┌─ Source passage
For each bad debt, enter the name of the debtor and Schedule Attached in column (a) of line 1 and the amount of the bad debt as a loss in
column (f). Also attach a statement of facts to support each bad debt deduction.
- Any loss from a wash sale of stock or securities (including contracts or options to acquire or sell stock or securities) cannot be deducted
unless the partnership is a dealer in stock or securities and the loss was sustained in a transaction made in the ordinary course of the partnership's
trade or business. A wash sale occurs if the partnership acquires (by purchase or exchange), or has a contract or option to acquire, substantially
identical stock or securities within 30 days before or after the date of the sale or exchange. See section 1091 for more information.
- If the partnership sold property at a gain and it will receive a payment in a tax year after the year of sale, it generally must report the
sale on the installment method unless it elects not to. However, the installment method may not be used to report sales of stock or securities traded
on an established securities market. Use Form 6252, Installment Sale Income, to report the sale on the installment method. Also use Form
6252 to report any payment received during the tax year from a sale made in an earlier year that was reported on the installment method.
If the partnership wants to elect out of the installment method, it must report the full amount of the gain on a timely filed return
(including extensions). If the partnership filed Form 1065-B on time, the election may be made on an amended return filed no later than 6 months after
the due date (excluding extensions) of the original return. Write See attached Form 8082 for AAR per IRC section 6251; Filed pursuant to section
301.9100-2 in the top margin of the amended return, and file it at the same address the original return was filed. See Administrative
Adjustment Requests on page 5 for details.
- A sale or other disposition of an interest in a partnership owning unrealized receivables or inventory items may result in ordinary gain or
loss. See Pub. 541, Partnerships, for more details.
- Certain constructive ownership transactions. Gain in excess of the gain that would have been recognized if the partnership had held a
financial asset directly during the term of a derivative contract must be treated as ordinary income. See section 1260 for details.
Election to recognize gain on assets held on January 1, 2001.
Partnerships may elect to treat certain assets held on January 1, 2001, as having been sold and then reacquired on the same date. The purpose of
the election is to make the asset eligible for an 18% (instead of 20%) capital gain tax rate upon future disposition. The 18% rate is applicable to
the extent the gain would otherwise be taxed to the partner at 20% if the holding period of the asset begins after December 31, 2000, and the asset is
held for more than five years.
└─
Tasks for this exercise:
1. Answer these questions from the partnership tax instructions above:
(a) Within how many days before or after a sale must substantially identical stock or securities be acquired for a wash sale to occur?
(b) Which form is used to report a sale on the installment method?
(c) What capital gain tax rate can the election for assets held on January 1, 2001, make an asset eligible for?
2. Reproduce the part of the partnership tax instructions between "- A sale or" and "for more details.", inclusive.
┌─ Available data
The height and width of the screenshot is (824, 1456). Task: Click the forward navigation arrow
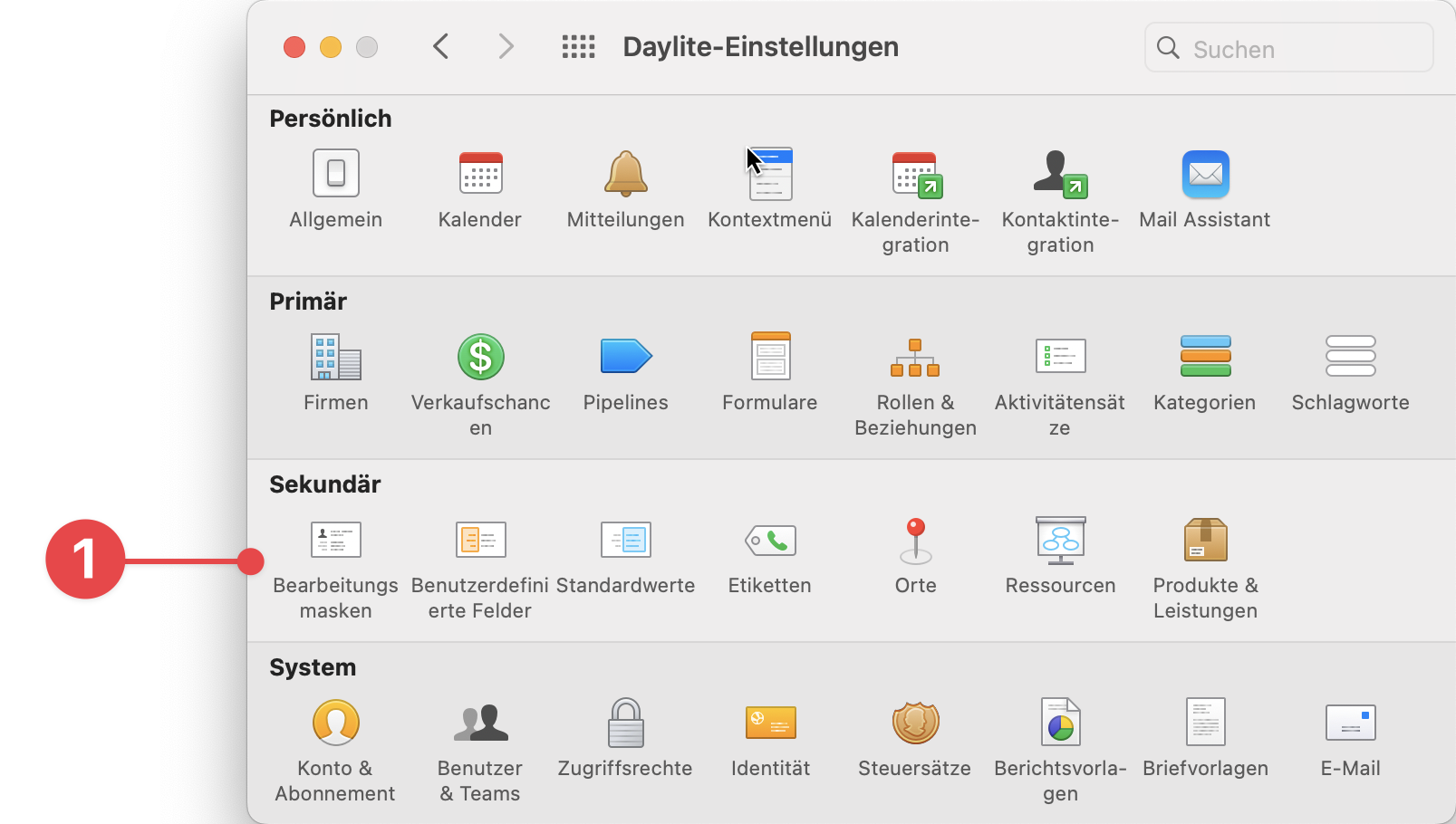pyautogui.click(x=506, y=46)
└─
Solutions to each task:
1.
(a) 30 days
(b) Form 6252, Installment Sale Income
(c) 18% (instead of 20%)

2.
- A sale or other disposition of an interest in a partnership owning unrealized receivables or inventory items may result in ordinary gain or
loss. See Pub. 541, Partnerships, for more details.